Other significant factors include moisture, gases and lipids accumulation that cause the food to be perished. To protect the food from these agents, another workable option is nano lamination. Nano lamination is applied by Coating foods with Nano-laminates or simply by spraying it on the food surface Along with preservation of food they can improve the texture and preserve flavour, texture as well as colour of the food. Nano-laminates are thin, harmless food grade films which are prepared from edible polysaccharides, proteins, and lipids. These have proven to be good barriers against carbon dioxide and oxygen. While against moisture lipid-based nano-laminates are effective protectors.
Nanotechnology can offer compelling value in future agriculture.
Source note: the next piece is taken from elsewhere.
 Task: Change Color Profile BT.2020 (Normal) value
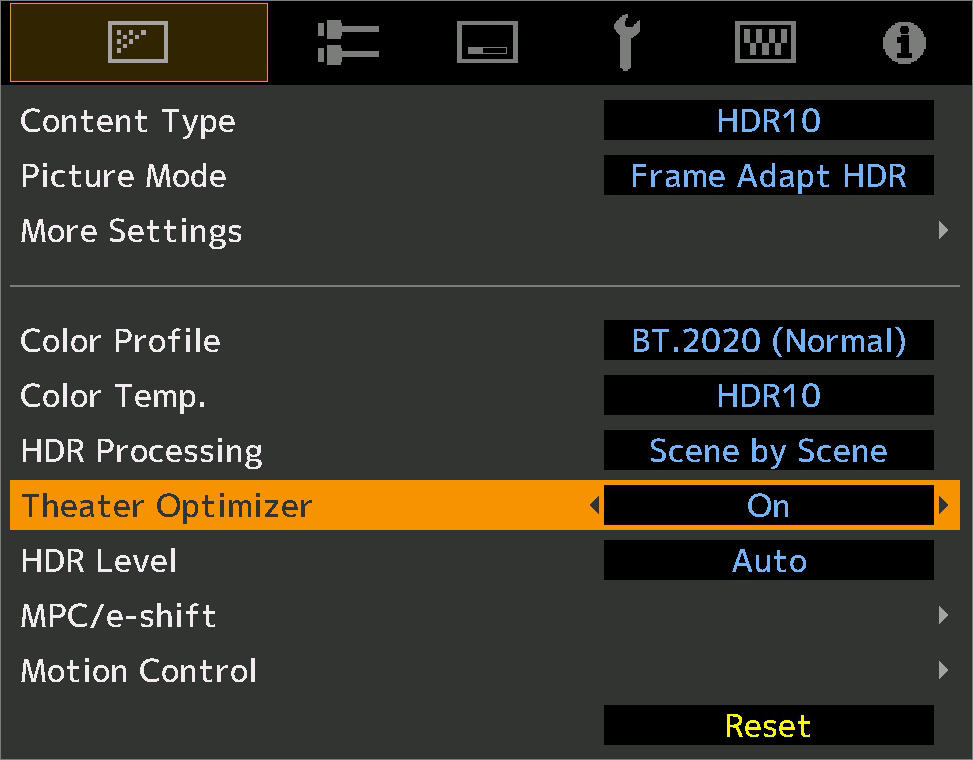768,341
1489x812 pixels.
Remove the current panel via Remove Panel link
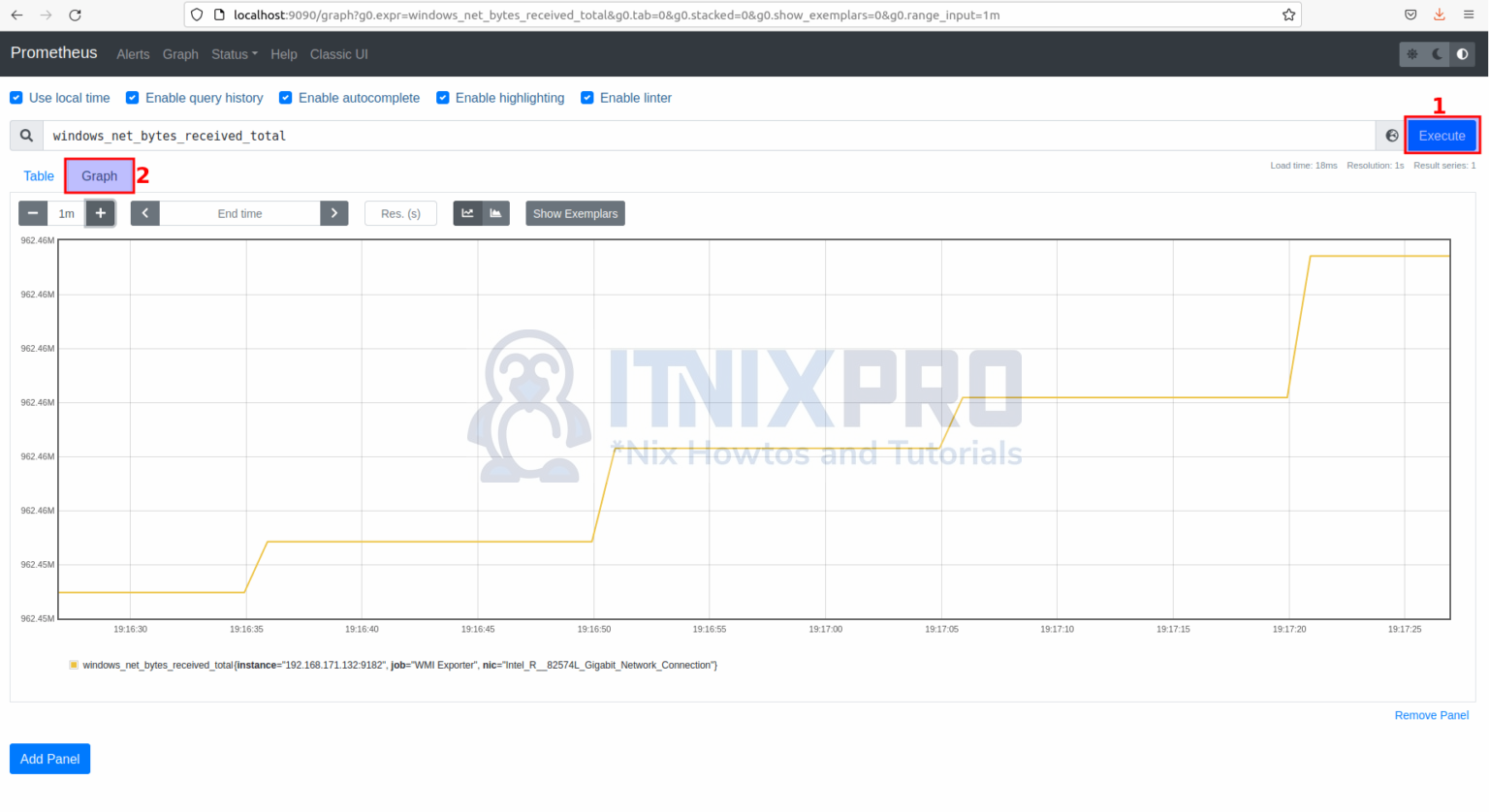pyautogui.click(x=1432, y=715)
Thanks to nanotechnology that the future food will be designed according to consumers choice with a better taste, texture, nutrient contents and a longer shelf life. The food will be wrapped in “smart” safety packaging that can detect contaminants and spoilage agents.
In the agricultural sector, it has phenomenal potential to facilitate and frame the next stage of precision farming techniques. It will increase agricultures potential to harvest higher yields in an eco-friendly way even in challenging environment. Globally, many countries have identified the potential of nanotechnology in the agri-food sector and are investing a significant amount in it. The adoption of nanotechnology in agri-food sector would play a crucial/ unparalleled role to feed the ever increasing population with declining natural resource.